Docenti troppo anziani e sottopagati. I dati OCSE e il commento di Anief
L’Italia investe per l’Istruzione il 4,2% del suo PIL: una media decisamente inferiore a quella OCSE del 5,1%. E in molti paesi europei, come la Svezia e la Danimarca, la quota è significativamente più alta, spesso superiore al 6%. Lo scrive oggi la stampa specializzata riportando i dati aggiornati di investimento dei Paesi che costituiscono l’Ocse.

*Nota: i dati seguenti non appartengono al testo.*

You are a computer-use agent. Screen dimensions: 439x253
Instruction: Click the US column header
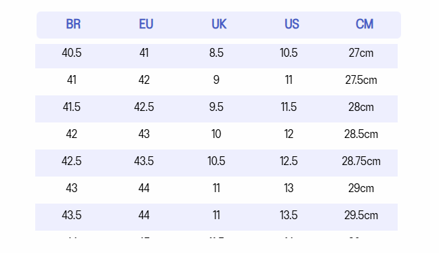tap(292, 24)
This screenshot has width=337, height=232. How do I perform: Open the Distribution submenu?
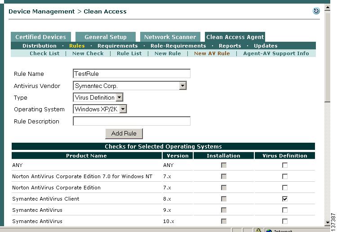[40, 46]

I dati: insegnanti troppo anziani
Inoltre, gli insegnanti italiani tendono ad avere un’età avanzata, con il 60% dei docenti della scuola secondaria superiore che hanno 50 anni o più, e ricevono stipendi che sono solo il 69% di quelli di altri lavoratori con un livello di istruzione terziaria. Ciò pone l’Italia in una situazione di svantaggio per quanto riguarda l’attrattività della professione docente. Invece, sempre in media, nell’OCSE il 40% degli insegnanti ha più di 50 anni, e gli stipendi degli insegnanti variano significativamente, ma generalmente riflettono un rapporto più equo rispetto ad altre professioni con livello di istruzione comparabile. In alcuni paesi nordici, gli stipendi degli insegnanti sono competitivi e riflettono un alto valore sociale attribuito all’insegnamento. In conclusione, “l’investimento inferiore nella formazione e le condizioni meno favorevoli per gli insegnanti potrebbero influenzare la qualità dell’istruzione e la capacità del sistema educativo di attrarre e mantenere personale qualificato. Inoltre, l’età avanzata degli insegnanti potrebbe indicare sfide future in termini di rinnovamento del personale e adattamento alle nuove metodologie didattiche”.
La posizione di Anief
“Questi dati confermano che in Italia la spesa pubblica per la scuola rimane molto inferiore rispetto a quella destinata all’istruzione in altri Paesi – commenta Marcello Pacifico, presidente nazionale Anief – facendo risultare sempre più evidente il gap a livello di investimenti generali e di stipendi che continuano ad essere fortemente indietro anche rispetto alla sola inflazione. Oltre a questo è chiaro che occorre anche cambiare le politiche del reclutamento, assumendo in modo automatico il personale scolastico dopo due anni di supplenze, come indicato dalla Commissione Europea da tempo, ma a che cambiando le norme per l’uscita dal lavoro con ‘finestre’ specifiche per chi, come accade nella scuola, attorno ai 60 anni è costretto a rimanere in un ambiente professionale che comporta alti rischi di burnout”, conclude Pacifico.